An earlier version of Then worked like this using a _ThenLike protocol

Edit

I'm realising now that I forgot to include another motivating factor for this change.

In this comment I gave some examples of how inheriting from SchemaBase made the autocompletion for methods less helpful.

If we instead inherited from SchemaLike, most of the additional methods would not appear.
I think they aren't particularly helpful to have - when we only need to_dict().

As a user, the only ones that are important are Then.when and Then.otherwise.

@binste
Copy link
Contributor

binste commented Sep 6, 2024

The draft PR is very helpful! Trying to summarise/reword it for myself:

  • Then should not inherit from SchemaBase as it muddies autocompletion
  • We need a type hint which lets a SchemaBase pass due to alt.condition and alt.when().then().otherwise(). Can be SchemaBase` or a protocol
  • It's unclear to me when, as a developer, I'd use SchemaLike. If I understand it correctly, we mainly introduce it now to make these types work.
  • Purpose:
    • Fix type errors users might get right now, keeping types as narrow as possible so they are more useful
    • Improving UX: keep/improve autocompletion + provide a good visual indication that we mean conditions can be passed

How about

@runtime_checkable
class Condition(Protocol):
   """We use this protocol to signal to a user that they can pass any condition created by either `alt.condition` or `alt.when`.

- WHAT TO WORK ON -
- 1) Decide whether each statement agrees with the discussion of the Then class above. Answer yes or no and quote the words that settle it: (a) Inheriting from SchemaBase made the autocompletion for methods less helpful. (b) For a user, the important methods are Then.when and Then.to_dict. (c) binste found the draft PR very helpful.
- 2) Please carry on the discussion of the Then class from the point where it stops.

- DATA EXTRACT -
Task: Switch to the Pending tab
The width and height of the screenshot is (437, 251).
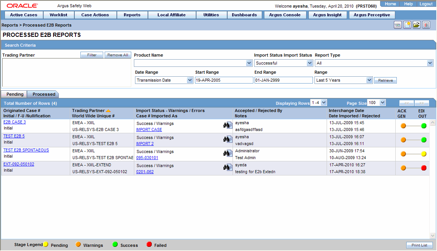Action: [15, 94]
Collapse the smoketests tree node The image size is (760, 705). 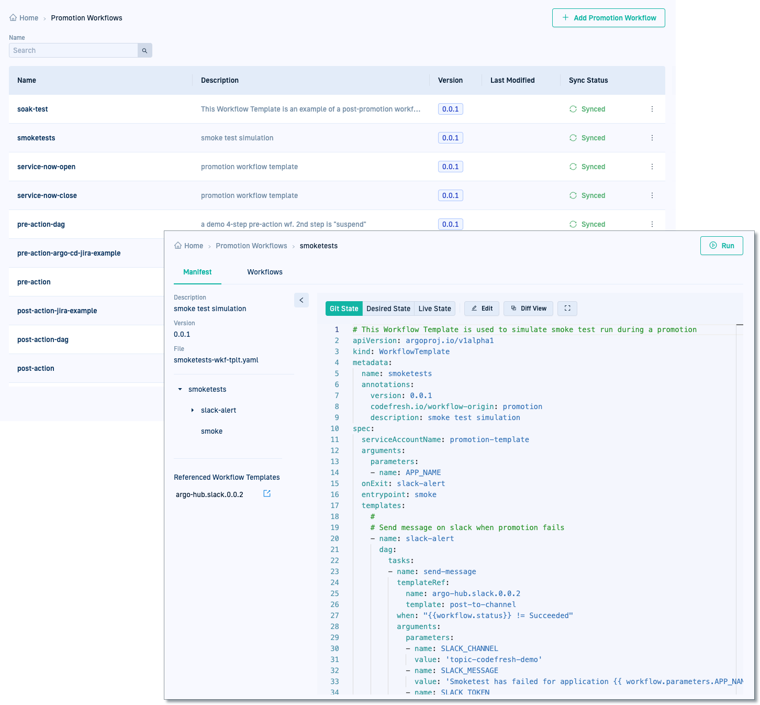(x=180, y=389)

- SOLVED PROBLEMS -
- 1)
(a) Yes: "inheriting from SchemaBase made the autocompletion for methods less helpful"
(b) No: "As a user, the only ones that are important are Then.when and Then.otherwise."
(c) Yes: "The draft PR is very helpful!"

- 2)
   Other SchemaBase instances will pass as `Condition` as well and so for type checkers it won't matter but using this protocol when only conditions are expected at least gives a better visual indication to users.
   """
    _schema: ClassVar[_SchemaLikeDict] = {"type": "object"}

    def to_dict(self, *args, **kwds) -> Any: ...


def chart_encode(
   col_7: Optional[str | Color | Condition | Map | ColorDatum | ColorValue] = Undefined,
)

Condition is not yet used anywhere in the codebase and it makes it clearer what we intend to do with the protocol. What do you think?

@dangotbanned
Copy link
Member Author

dangotbanned commented Sep 6, 2024

Feedback

The draft PR is very helpful! Trying to summarise/reword it for myself:
...

No problem @binste, yeah you've got the assignment summarized well 😉

How about

Code block
@runtime_checkable
class Condition(Protocol):
   """We use this protocol to signal to a user that they can pass any condition created by either `alt.condition` or `alt.when`.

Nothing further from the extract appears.